His ruling went on to state: “[the Saint’s] coaches and managers led a deliberate, unprecedented and effective effort to obstruct the NFL’s investigation.”
The decision appears to completely lay the blame on the Saints organization, which has already been punished having run out of appeal channels.
Head coach Sean Payton was suspended for the entire season. His only appearance this season came in the stands on the day Drew Brees passed Johnny Unitas for the most consecutive games with a touchdown pass.
General manager Mickey Loomis and assistant coach Joe Vitt were suspended for eight games and six games alike. Both terms have been served.
Defensive coordinator Gregg Williams was banned from the league indefinitely.
Tagliabue’s decision to overturn Goodell’s player sentencing but validate his claims that the Saints as an organization were guilty as charged has been seen by many as a copout. Many feel that the league office now realizes that it went about its business wrong, and is simply looking to get out of the fight.
The fight isn’t over though. Vilma still has an outstanding defamation lawsuit against Goodell, and there is no indication just yet as to whether the linebacker will rescind the case. The chances are he won’t, and Goodell and Co. will face another long and winding legal journey.
For the Saints though, the damage is already done.
With the slow and laborious pace of the legal proceedings, Vilma and Smith have contributing to the Saints for much of the season, but the distractions have led the Saints to field the worst defense in the league.
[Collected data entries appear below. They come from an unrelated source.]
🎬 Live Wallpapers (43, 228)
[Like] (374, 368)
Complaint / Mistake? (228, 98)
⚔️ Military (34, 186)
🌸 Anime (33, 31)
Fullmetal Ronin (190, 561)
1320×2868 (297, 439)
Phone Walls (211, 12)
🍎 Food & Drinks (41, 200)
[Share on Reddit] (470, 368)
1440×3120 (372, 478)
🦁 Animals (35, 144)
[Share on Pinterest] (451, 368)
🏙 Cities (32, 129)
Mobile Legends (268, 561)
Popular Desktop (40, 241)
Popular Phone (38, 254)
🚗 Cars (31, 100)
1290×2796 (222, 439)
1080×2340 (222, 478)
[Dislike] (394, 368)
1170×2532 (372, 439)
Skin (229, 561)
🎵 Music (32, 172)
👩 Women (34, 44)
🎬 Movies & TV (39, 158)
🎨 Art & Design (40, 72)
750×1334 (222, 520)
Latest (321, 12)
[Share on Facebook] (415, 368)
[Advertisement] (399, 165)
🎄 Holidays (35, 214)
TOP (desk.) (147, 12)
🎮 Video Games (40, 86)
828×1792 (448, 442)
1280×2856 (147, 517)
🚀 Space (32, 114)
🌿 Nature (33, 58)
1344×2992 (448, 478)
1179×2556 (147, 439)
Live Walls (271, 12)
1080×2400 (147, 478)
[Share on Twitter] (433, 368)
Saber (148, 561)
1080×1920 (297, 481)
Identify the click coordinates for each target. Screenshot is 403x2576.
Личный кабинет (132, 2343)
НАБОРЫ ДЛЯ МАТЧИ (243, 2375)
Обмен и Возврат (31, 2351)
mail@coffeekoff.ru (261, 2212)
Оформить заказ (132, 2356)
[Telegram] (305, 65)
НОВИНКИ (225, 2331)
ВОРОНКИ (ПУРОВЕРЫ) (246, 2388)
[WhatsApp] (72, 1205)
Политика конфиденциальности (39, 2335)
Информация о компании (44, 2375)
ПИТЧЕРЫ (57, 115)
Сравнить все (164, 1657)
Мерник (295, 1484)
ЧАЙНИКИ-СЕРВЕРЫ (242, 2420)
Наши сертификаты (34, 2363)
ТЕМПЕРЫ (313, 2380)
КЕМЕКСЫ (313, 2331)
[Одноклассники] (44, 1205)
New Orleans has given up a league-worst 436.9 yards per game. This includes 152.4 yards on the ground (another league worst) and 284.5 yards through the air (30th). The team has conceded 29.2 points per game. Only Tennessee and Oakland have given up more.
The result of this irksome performance is a 5-8 record and virtually no shot at the postseason. Mathematically still alive in the hunt, the Saints would need to win out with a slew of other sides losing all three games left on the slate. Such is the unlikelihood of this actually happening, the Saints have found themselves removed from the NFL Futures board over the past week.
New Orleans will host Tampa Bay at the Mercedes-Benz Superdome this weekend, entering the game as a four-point favorite. The following week the side will travel to Dallas before closing out the season with a home game against fellow NFC South strugglers, Carolina.
Whilst the impact of Sean Payton’s absence will never be truly known, it seems reasonable to consider the head coach and the Saints organization happy with Tagliabue’s decision. After all, Vilma will now be available to play next season, when it just so happens he’ll be playing for a new contract. And we know what contract years can give a team.